Adama en otros países: 🇫🇷 Adama🇮🇹 Adama
Adama hunde sus raíces en una de las palabras más antiguas de la Biblia: el hebreo «adamah», la tierra, el suelo arcilloso del que Dios moldea a Adán, el primer hombre. Adán y adamah son inseparables en este contexto: el ser humano es literalmente «el terroso», aquel que proviene del lodo. Adama lleva, por tanto, en sí la idea de la humanidad originaria, del arraigo y de la materia.
Pero Adama tiene una segunda vida, inmensa: en África Occidental —en Senegal, en Malí, en Guinea, entre los pueblos fula, mandinga y wolof— es la forma local de Adán, uno de los nombres propios más extendidos, llevado tanto por hombres como por mujeres según las regiones. Esta doble filiación, bíblica y africana, lo convierte en un nombre verdaderamente universal.
Hoy en día, Adama evoca solidez, generosidad y un fuerte sentido de pertenencia. Llevado por deportistas y personalidades africanas de primer orden, irradia una imagen cálida, digna y profundamente humana.
Adama lleva en su nombre la propia tierra, y eso le sienta como un guante: en esta persona hay algo sólido, arraigado, tranquilizador. Se percibe en Adama una profundidad serena, el tipo de temperamento que no se deja desbordar por las tormentas y en el que realmente se puede confiar. Es un pilar, tanto en una familia como en un grupo de amigos.
Heredero doble de la tradición bíblica y de las culturas de África Occidental, Adama posee un fuerte sentido de la comunidad y de las raíces. La fidelidad, la lealtad y el respeto a los suyos cuentan enormemente para él. Su número 2 refuerza esta dimensión: Adama es un aglutinante, un pacificador, alguien que prefiere la armonía al conflicto y sabe tender la mano para reconciliar.
Generoso y cálido, tiene el sentido de la compartición y la acogida. Uno se siente bien junto a Adama porque desprende una benevolencia sincera y una gran estabilidad emocional. Su fuerza no está en el alarde, sino en la constancia: avanza a su ritmo, con método, y termina por construir cosas sólidas.
Sin embargo, bajo esta solidez se esconde una verdadera ambición y, a menudo, una gran energía física: no es de extrañar que tantos deportistas lleven este nombre. Adama sabe trabajar duro para alcanzar sus objetivos, manteniendo siempre los pies en la tierra, tanto en sentido literal como figurado.
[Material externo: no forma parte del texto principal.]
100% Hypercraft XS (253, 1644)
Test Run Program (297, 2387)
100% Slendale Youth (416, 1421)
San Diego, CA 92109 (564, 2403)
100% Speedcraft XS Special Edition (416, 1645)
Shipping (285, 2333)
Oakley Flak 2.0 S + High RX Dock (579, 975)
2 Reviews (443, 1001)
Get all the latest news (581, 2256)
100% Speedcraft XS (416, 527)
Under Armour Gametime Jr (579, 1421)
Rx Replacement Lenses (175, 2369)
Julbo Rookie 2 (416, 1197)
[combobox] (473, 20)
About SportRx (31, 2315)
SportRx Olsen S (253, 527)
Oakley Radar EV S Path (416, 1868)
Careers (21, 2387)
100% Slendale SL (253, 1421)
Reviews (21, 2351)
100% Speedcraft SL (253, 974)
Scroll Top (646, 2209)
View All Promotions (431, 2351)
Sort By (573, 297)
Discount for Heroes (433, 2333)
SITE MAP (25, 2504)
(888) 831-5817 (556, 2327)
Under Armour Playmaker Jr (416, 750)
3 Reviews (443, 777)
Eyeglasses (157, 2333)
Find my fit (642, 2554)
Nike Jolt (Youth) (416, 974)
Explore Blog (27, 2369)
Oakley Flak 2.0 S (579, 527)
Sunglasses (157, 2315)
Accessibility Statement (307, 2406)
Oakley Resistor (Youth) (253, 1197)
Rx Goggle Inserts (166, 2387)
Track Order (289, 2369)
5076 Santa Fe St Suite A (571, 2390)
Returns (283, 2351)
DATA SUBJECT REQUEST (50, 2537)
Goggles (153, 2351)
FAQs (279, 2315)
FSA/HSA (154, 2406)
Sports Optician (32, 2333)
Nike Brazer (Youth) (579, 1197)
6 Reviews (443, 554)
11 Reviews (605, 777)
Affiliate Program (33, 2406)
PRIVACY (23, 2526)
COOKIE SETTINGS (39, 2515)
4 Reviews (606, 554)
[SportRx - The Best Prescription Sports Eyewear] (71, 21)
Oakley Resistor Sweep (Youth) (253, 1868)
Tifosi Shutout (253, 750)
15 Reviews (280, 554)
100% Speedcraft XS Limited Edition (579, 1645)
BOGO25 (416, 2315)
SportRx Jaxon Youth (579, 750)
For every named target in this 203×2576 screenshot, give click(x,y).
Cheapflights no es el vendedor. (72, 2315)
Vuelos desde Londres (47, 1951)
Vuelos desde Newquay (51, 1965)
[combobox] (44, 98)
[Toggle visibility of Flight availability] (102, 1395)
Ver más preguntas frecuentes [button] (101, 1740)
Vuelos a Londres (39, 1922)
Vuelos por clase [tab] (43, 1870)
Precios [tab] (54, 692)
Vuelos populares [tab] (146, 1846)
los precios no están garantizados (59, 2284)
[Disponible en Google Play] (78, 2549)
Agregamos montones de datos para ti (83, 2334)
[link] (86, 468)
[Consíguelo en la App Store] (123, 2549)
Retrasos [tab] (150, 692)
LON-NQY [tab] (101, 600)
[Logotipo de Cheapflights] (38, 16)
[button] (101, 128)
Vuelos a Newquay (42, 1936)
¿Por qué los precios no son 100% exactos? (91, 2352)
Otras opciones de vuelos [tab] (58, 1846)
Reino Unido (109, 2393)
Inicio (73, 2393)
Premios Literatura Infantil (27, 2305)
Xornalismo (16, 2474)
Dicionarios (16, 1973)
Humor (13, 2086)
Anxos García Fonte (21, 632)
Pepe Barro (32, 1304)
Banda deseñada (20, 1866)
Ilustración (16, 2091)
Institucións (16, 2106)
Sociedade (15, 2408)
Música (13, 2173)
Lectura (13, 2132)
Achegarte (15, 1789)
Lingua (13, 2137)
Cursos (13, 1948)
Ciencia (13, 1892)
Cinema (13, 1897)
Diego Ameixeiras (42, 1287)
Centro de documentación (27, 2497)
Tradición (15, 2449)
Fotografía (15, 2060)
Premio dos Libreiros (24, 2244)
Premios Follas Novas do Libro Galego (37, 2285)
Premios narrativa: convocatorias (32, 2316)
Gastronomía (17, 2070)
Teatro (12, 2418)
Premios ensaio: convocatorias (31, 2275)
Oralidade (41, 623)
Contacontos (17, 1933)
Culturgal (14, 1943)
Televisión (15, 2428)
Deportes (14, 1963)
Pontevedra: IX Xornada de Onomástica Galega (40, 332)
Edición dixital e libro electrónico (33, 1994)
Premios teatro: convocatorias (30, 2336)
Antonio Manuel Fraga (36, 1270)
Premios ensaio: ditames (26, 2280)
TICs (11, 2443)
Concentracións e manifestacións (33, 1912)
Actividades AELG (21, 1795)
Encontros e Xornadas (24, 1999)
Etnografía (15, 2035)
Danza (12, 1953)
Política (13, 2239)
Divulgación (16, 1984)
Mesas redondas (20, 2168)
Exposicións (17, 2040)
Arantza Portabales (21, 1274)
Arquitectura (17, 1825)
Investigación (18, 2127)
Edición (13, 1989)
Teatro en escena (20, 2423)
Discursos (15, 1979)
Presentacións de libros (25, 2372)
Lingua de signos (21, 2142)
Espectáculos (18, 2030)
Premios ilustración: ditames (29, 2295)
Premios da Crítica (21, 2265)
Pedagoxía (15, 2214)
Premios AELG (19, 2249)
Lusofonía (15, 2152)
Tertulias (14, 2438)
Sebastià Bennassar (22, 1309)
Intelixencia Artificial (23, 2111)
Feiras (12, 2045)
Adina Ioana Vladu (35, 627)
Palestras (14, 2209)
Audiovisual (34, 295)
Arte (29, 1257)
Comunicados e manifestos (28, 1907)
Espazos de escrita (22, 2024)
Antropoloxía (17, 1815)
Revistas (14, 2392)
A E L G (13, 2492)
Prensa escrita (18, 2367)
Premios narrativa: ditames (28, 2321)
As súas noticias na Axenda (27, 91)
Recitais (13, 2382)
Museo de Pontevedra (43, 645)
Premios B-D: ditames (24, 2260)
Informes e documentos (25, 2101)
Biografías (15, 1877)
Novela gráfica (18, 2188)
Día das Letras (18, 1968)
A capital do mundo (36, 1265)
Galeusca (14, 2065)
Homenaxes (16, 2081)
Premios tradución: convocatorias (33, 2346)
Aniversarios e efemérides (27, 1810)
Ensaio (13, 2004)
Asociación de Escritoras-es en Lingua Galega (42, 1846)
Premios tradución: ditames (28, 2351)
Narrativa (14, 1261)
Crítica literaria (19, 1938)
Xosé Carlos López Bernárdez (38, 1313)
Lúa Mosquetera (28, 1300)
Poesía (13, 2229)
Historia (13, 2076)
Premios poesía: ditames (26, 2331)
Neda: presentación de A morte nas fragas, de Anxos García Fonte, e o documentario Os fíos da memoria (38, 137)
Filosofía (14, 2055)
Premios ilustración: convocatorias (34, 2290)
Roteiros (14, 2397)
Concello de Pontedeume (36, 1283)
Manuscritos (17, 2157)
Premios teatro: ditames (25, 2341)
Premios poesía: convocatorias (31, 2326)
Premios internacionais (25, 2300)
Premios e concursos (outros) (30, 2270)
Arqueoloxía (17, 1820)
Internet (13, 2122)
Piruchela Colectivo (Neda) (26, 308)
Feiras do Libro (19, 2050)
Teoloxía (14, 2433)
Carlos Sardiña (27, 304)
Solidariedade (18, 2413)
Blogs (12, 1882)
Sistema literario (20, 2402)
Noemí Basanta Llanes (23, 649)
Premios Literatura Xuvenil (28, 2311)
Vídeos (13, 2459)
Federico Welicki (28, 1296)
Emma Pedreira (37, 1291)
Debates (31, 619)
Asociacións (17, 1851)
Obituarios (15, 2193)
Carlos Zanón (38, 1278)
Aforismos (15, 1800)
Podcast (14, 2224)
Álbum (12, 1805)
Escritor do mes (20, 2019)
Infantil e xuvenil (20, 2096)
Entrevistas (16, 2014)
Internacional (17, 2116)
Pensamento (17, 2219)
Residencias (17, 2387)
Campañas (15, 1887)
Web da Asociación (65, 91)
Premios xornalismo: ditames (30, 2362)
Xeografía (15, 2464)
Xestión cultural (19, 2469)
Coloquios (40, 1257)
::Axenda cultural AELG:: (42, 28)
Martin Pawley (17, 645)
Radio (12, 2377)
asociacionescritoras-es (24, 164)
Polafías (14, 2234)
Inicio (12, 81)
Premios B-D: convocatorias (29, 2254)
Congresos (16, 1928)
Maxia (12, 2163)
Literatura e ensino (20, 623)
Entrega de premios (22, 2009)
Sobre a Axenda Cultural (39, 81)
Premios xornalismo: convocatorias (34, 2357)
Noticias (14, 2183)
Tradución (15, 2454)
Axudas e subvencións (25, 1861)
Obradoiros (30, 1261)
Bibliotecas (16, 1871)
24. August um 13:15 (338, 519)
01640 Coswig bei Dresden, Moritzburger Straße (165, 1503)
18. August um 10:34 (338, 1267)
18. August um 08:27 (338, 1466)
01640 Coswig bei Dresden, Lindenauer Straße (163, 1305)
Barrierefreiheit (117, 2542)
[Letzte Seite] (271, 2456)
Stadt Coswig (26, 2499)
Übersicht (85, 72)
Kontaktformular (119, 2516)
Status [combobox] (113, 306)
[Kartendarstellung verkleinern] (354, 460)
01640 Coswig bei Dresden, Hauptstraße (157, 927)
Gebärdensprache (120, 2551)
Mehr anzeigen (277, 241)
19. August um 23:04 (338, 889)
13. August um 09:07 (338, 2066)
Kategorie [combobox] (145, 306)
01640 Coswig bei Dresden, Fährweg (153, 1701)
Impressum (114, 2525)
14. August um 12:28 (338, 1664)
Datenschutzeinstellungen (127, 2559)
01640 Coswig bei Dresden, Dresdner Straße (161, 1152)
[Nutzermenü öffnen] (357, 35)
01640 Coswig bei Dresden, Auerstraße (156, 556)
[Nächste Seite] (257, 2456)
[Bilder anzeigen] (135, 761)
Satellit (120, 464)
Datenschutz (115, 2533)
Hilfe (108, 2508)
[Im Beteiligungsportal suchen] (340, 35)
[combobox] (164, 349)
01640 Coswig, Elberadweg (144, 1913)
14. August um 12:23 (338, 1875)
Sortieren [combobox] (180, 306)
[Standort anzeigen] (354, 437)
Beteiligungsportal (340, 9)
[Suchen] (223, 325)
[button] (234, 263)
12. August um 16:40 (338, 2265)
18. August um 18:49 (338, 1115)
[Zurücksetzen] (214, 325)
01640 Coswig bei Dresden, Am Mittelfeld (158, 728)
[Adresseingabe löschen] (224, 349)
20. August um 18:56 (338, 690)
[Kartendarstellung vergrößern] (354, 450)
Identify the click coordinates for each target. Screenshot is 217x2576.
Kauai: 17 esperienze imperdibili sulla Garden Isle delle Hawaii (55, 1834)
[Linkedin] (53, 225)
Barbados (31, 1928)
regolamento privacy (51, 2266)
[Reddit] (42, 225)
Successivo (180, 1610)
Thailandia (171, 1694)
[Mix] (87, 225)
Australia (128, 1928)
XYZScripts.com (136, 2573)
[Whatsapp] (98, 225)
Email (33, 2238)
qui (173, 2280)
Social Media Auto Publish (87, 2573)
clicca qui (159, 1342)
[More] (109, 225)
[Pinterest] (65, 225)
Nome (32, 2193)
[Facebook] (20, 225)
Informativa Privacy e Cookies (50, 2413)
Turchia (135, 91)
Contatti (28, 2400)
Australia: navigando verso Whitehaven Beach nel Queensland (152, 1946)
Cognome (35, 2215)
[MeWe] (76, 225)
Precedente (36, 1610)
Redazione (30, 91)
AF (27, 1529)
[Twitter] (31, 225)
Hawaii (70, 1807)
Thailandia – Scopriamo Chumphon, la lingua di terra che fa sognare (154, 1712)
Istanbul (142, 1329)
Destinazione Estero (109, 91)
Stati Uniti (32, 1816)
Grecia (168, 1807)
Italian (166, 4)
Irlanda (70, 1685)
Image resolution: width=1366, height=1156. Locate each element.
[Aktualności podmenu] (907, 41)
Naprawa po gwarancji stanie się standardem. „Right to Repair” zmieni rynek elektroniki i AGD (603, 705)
¿Su pequeño desafío? No cargar demasiado con el peso de los demás sobre sus hombros, ya que su naturaleza protectora a veces le lleva a olvidarse a sí mismo. Pero tal como es —arraigado, leal, generoso y cohesionador— Adama encarna esa humanidad cálida y universal que su nombre, tan antiguo como el mundo, resume a la perfección.
Retrato lúdico, para tomar con una sonrisa.
Bajo la corteza de Adama está la arcilla, esa materia prima que se niega a quedarse estática. En el amor, no juega con los sentimientos con ligereza; los moldea. Su seducción es la de la tierra que acoge: intensa, estable, casi pesada de significado. Busca parejas que no teman la humedad de las emociones profundas, aquellos que aceptan ser amasados, remodelados, hasta convertirse en una forma única e inseparable de él. Lo que le aburre es la superficialidad, el aire fresco que no deja rastro. Necesita enraizamiento, una conexión que huela a tierra después de la lluvia. Atrae por su capacidad de transformar lo ordinario en sagrado, por esa fuerza tranquila que dice: «Aquí, eres real». Para él, amar no es una emoción volátil, sino un acto de creación continuo. Quiere sentir la resistencia del otro, y luego la fusión. No busca un ídolo, sino un compañero de arcilla, aquel que permanece cuando las formas se desvanecen.
Proviene del hebreo «adamah», la tierra o el suelo, raíz del nombre de Adán, el humano moldeado de lodo.
Ambos: es la raíz bíblica de Adán y, en África Occidental, la forma fula y mandinga de Adán, muy extendida.
Es mixto: más bien masculino en algunas regiones (Malí, Guinea) y femenino en otras, especialmente en Senegal.
No hay ningún santo que lleve este nombre; por filiación con Adán, a veces se asocia al 24 de diciembre, día de Adán y Eva en la tradición.
Adama es a la vez la raíz hebrea del nombre Adán y su variante directa de África Occidental.